Regarding claim 5, the method of claim 1, wherein each deduplicated data chunk of the plurality of data chunks is stored in a unique fault domain of the plurality of fault domains, and wherein a copy of the storage metadata is stored in each fault domain of the plurality of fault domains (Dirac [0347]: FIG. 70 illustrates an example duplicate detector that may utilize space-efficient representations of machine learning data sets to determine whether one data set is likely to include duplicate observation records of another data set at a machine learning service, according to at least some embodiments.).
Regarding claim 6, the method of claim 1,
wherein storing the plurality of deduplicated data chunks and the at least one parity chunk comprises: storing a deduplicated data chunk of the plurality of deduplicated data chunks on a first data node in a fault domain of the plurality of fault domains (Dirac [0348]: In some embodiments, the alternate representation may be generated and stored in parallel with the training of the model, so that, for example, only a single pass through the training data set 7002 may be needed for both (a) training the model and (b) creating and storing the alternate representation 7030.  The alternate representation may require much less (e.g., orders of magnitude less) storage or memory than is occupied by the training data set itself in some implementations.),
wherein initiating storage metadata distribution on the storage metadata across the plurality of fault domains comprises: initiating storage of a copy of the storage metadata on a second data node in the fault domain (Dirac [0179]: In one embodiment, the OR extraction request 2401 may include compression metadata 2406, indicating for example the compression algorithm used for the data set, the sizes of the units or blocks in which the compressed data is stored (which may differ from the sizes of the chunks on which chunk-level in-memory filtering operations are to be performed), and other information that may be necessary to correctly de-compress the data set.  Decryption metadata 2408 such as keys, credentials, and/or an indication of the encryption algorithm used on the data set may be included in a request 2401 in some embodiments.  Authorization/authentication metadata 2410 to be used to be able to obtain read access to the data set may be provided by the client in request 2401 in some implementations and for certain types of data sources.  Such metadata may include, for example, an account name or user name and a corresponding set of credentials, or an identifier and password for a security container (similar to the security containers 390 shown in FIG. 3).).

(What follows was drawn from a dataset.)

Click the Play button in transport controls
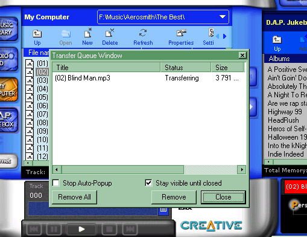307x237 pixels. [x=81, y=229]
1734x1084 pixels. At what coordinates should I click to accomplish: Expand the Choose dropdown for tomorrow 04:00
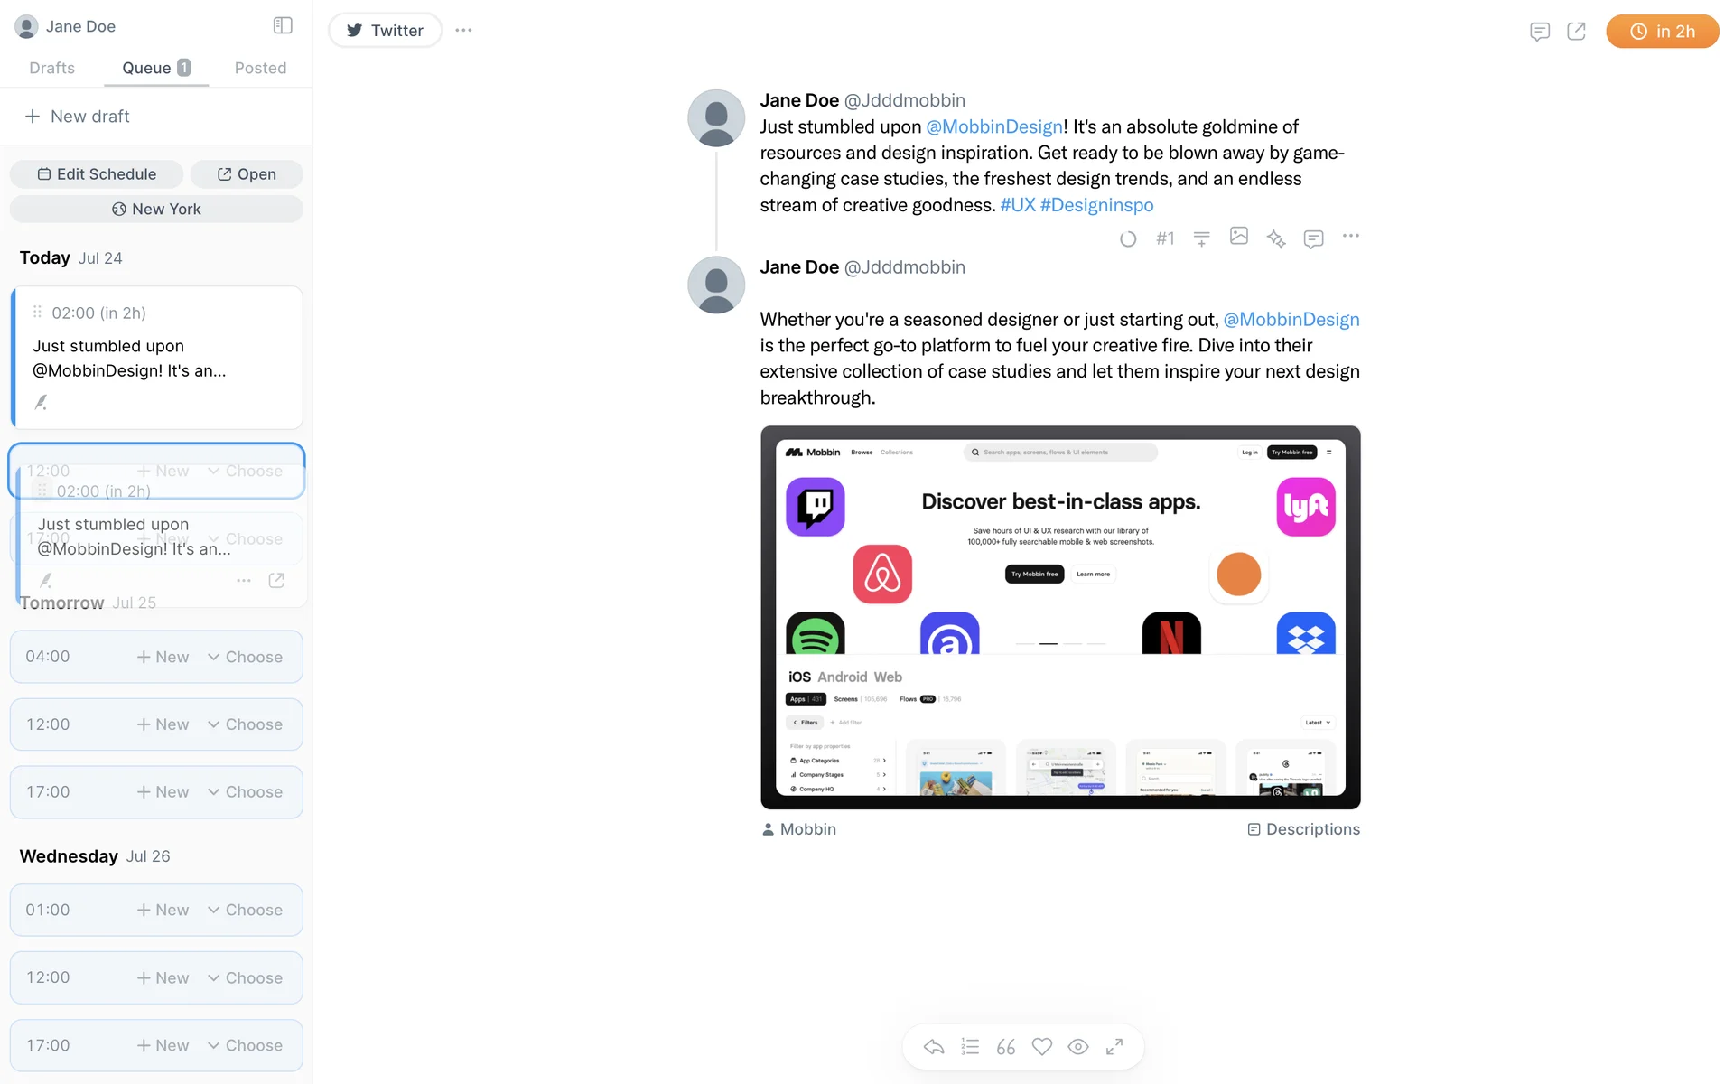tap(245, 657)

Regarding claim 7, the method of claim 1, wherein a non-accelerator pool comprises the plurality of fault domains (Dirac [0092]: The data plane of the MLS may include, for example, at least a subset of the servers of pool(s) 185, storage devices that are used to store input data sets, intermediate results or final results (some of which may be part of the MLS artifact repository), and the network pathways used for transferring client input data and results.).
Regarding claim 8, the method of claim 1, wherein the storage metadata includes at least location information of: at least one of the plurality of deduplicated data chunks and of the at least one parity chunk (Dirac [0185]: After the first filtering operation of the sequence is performed in memory at the MLS servers, the remaining filtering operations (if any) may be performed in place in the depicted embodiment, e.g., without copying the chunks to persistent storage or re-reading the chunks for their original source locations (element 2519).).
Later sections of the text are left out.